The second goal came in the 51st minute. A cross from the right. Bruno Fernandes, the provider. Ramos, arriving at the near post, steered the ball into the net with the composure of a man who had been doing this at World Cups for a decade rather than for fifty minutes. 3-0 Portugal — Pepe had scored the second from a corner, the old warrior adding another chapter to his improbable story — and the match was effectively over. Switzerland, well-organized and stubborn but fatally limited, had no answer to Portugal's movement. The Swiss defence, which had been one of the tournament's most reliable units, looked like a wall that had been built on sand.

The third goal was the one I remember most clearly. The 67th minute. A through ball from Félix — his best moment in a Portugal shirt, perhaps his best moment ever — splitting the Swiss defence. Ramos was through, one-on-one with Sommer, the stadium holding its breath. Most strikers, in that position, would have shot early. Would have panicked. Would have remembered that they were a twenty-one-year-old making their first World Cup start and done something stupid. Ramos did none of these things. He waited. He waited for Sommer to commit, for the goalkeeper to go to ground, for the angle to open. And then he chipped the ball over Sommer's outstretched body with the delicacy of a man placing an egg on a shelf. The ball floated into the net. 4-0. Hat-trick. First World Cup start. Thirty-three minutes of previous international experience. The most complete centre-forward performance Portugal had produced since Eusébio.

Rafael Leão, coming off the bench, added a fifth — a curling finish that bent around Sommer like a question mark. Switzerland scored a consolation through Manuel Akanji, a goal that preserved dignity but changed nothing. The final score was 6-1, the most emphatic World Cup knockout victory Portugal had ever recorded, and Ronaldo had watched all of it from the bench.

He did come on, eventually. The 74th minute. The Lusail Stadium rose — not as one, exactly, but in sections, the applause rippling through the crowd like a stadium wave. Ronaldo jogged onto the pitch with the expression of a man who was being asked to smile for a photograph he had not agreed to pose for. He touched the ball a few times. He had a goal disallowed for offside — his run fractionally too early, the margins that had once favoured him now working against him. He did not sulk. He did not gesture at the bench. He played, and then he walked off, and the cameras followed him because the cameras always followed him.

The aftermath of the match was, in its way, more interesting than the match itself. The Portuguese press — which had spent the previous week asking whether Santos was making a mistake — now asked whether Ronaldo would ever start for Portugal again. The answer, it transpired, was yes: Ronaldo started the quarterfinal against Morocco, Portugal lost 1-0, and Santos's moment of bravery was reinterpreted as a moment of hesitation. The manager was sacked after the tournament. Ronaldo moved to Saudi Arabia. The Ramos gambit, which had seemed like the beginning of a new era, turned out to be the end of an old one — the final, glorious, unsustainable flash of a Portugal team that could have been something different but chose, in the end, to be what it had always been.
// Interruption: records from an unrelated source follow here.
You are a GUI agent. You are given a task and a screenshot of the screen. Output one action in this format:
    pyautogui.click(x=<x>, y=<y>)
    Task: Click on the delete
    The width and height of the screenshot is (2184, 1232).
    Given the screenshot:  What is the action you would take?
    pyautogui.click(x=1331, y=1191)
And yet the hat-trick remains. Three goals in a World Cup knockout match, by a twenty-one-year-old making his first start, in a stadium built for the most important matches in the sport's calendar. You can argue about what it meant — about whether it was a passing of the torch or a temporary aberration, about whether Ramos was the future or merely a footnote. But you cannot argue about what happened. Gonçalo Ramos, on December 6th, 2022, scored a hat-trick in the World Cup round of sixteen against Switzerland. For ninety minutes, Portugal looked like a team that had finally freed itself from the gravity of its own history. What happened next is another story. What happened in Lusail was a reminder that football, at its best, is about the courage to imagine something different. Santos imagined it. Ramos delivered it. The rest is politics.